YOUR GOAL - Would you retype every record below exactly as written?

*** Begin section ***

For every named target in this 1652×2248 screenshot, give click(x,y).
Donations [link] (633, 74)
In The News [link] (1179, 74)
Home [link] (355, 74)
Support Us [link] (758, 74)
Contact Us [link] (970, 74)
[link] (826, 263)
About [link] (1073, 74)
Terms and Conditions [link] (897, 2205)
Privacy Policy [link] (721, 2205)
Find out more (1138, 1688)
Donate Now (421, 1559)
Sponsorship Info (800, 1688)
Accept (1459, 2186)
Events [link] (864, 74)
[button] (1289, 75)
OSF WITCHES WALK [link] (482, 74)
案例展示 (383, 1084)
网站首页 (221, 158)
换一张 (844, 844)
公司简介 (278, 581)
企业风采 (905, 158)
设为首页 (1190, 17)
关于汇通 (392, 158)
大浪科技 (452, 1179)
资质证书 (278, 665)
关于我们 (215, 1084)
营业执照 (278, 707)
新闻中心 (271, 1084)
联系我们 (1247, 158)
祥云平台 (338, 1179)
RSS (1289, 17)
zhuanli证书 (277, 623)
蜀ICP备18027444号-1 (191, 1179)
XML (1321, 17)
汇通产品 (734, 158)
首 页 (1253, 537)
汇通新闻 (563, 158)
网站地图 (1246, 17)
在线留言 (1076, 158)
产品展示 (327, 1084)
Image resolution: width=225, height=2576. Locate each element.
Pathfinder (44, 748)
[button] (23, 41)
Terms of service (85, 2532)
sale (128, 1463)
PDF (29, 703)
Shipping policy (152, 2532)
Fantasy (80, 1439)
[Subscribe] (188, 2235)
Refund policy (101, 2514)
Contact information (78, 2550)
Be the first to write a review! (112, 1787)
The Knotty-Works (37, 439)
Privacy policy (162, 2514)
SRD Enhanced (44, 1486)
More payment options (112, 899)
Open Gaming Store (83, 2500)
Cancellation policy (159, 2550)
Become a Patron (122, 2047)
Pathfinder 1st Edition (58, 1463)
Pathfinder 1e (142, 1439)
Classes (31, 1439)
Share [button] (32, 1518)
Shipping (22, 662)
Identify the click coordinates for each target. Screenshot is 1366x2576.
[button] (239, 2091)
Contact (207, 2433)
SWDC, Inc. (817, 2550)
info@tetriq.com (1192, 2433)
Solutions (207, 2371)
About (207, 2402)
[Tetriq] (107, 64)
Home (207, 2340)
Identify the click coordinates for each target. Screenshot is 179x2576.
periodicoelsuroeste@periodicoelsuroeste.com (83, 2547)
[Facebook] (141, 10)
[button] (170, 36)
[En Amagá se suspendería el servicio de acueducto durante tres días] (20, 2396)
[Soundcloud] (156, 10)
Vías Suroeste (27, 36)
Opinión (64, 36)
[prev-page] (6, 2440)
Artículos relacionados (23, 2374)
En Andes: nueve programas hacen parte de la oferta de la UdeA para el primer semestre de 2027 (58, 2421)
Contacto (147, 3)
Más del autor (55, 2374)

*** End section ***

REPLY -
For every named target in this 1652×2248 screenshot, give click(x,y).
Donations [link] (633, 74)
In The News [link] (1179, 74)
Home [link] (355, 74)
Support Us [link] (758, 74)
Contact Us [link] (970, 74)
[link] (826, 263)
About [link] (1073, 74)
Terms and Conditions [link] (897, 2205)
Privacy Policy [link] (721, 2205)
Find out more (1138, 1688)
Donate Now (421, 1559)
Sponsorship Info (800, 1688)
Accept (1459, 2186)
Events [link] (864, 74)
[button] (1289, 75)
OSF WITCHES WALK [link] (482, 74)
案例展示 (383, 1084)
网站首页 (221, 158)
换一张 (844, 844)
公司简介 (278, 581)
企业风采 (905, 158)
设为首页 (1190, 17)
关于汇通 (392, 158)
大浪科技 (452, 1179)
资质证书 (278, 665)
关于我们 (215, 1084)
营业执照 (278, 707)
新闻中心 (271, 1084)
联系我们 (1247, 158)
祥云平台 (338, 1179)
RSS (1289, 17)
zhuanli证书 (277, 623)
蜀ICP备18027444号-1 (191, 1179)
XML (1321, 17)
汇通产品 (734, 158)
首 页 (1253, 537)
汇通新闻 (563, 158)
网站地图 (1246, 17)
在线留言 (1076, 158)
产品展示 (327, 1084)
Image resolution: width=225, height=2576. Locate each element.
Pathfinder (44, 748)
[button] (23, 41)
Terms of service (85, 2532)
sale (128, 1463)
PDF (29, 703)
Shipping policy (152, 2532)
Fantasy (80, 1439)
[Subscribe] (188, 2235)
Refund policy (101, 2514)
Contact information (78, 2550)
Be the first to write a review! (112, 1787)
The Knotty-Works (37, 439)
Privacy policy (162, 2514)
SRD Enhanced (44, 1486)
More payment options (112, 899)
Open Gaming Store (83, 2500)
Cancellation policy (159, 2550)
Become a Patron (122, 2047)
Pathfinder 1st Edition (58, 1463)
Pathfinder 1e (142, 1439)
Classes (31, 1439)
Share [button] (32, 1518)
Shipping (22, 662)
Identify the click coordinates for each target. Screenshot is 1366x2576.
[button] (239, 2091)
Contact (207, 2433)
SWDC, Inc. (817, 2550)
info@tetriq.com (1192, 2433)
Solutions (207, 2371)
About (207, 2402)
[Tetriq] (107, 64)
Home (207, 2340)
Identify the click coordinates for each target. Screenshot is 179x2576.
periodicoelsuroeste@periodicoelsuroeste.com (83, 2547)
[Facebook] (141, 10)
[button] (170, 36)
[En Amagá se suspendería el servicio de acueducto durante tres días] (20, 2396)
[Soundcloud] (156, 10)
Vías Suroeste (27, 36)
Opinión (64, 36)
[prev-page] (6, 2440)
Artículos relacionados (23, 2374)
En Andes: nueve programas hacen parte de la oferta de la UdeA para el primer semestre de 2027 (58, 2421)
Contacto (147, 3)
Más del autor (55, 2374)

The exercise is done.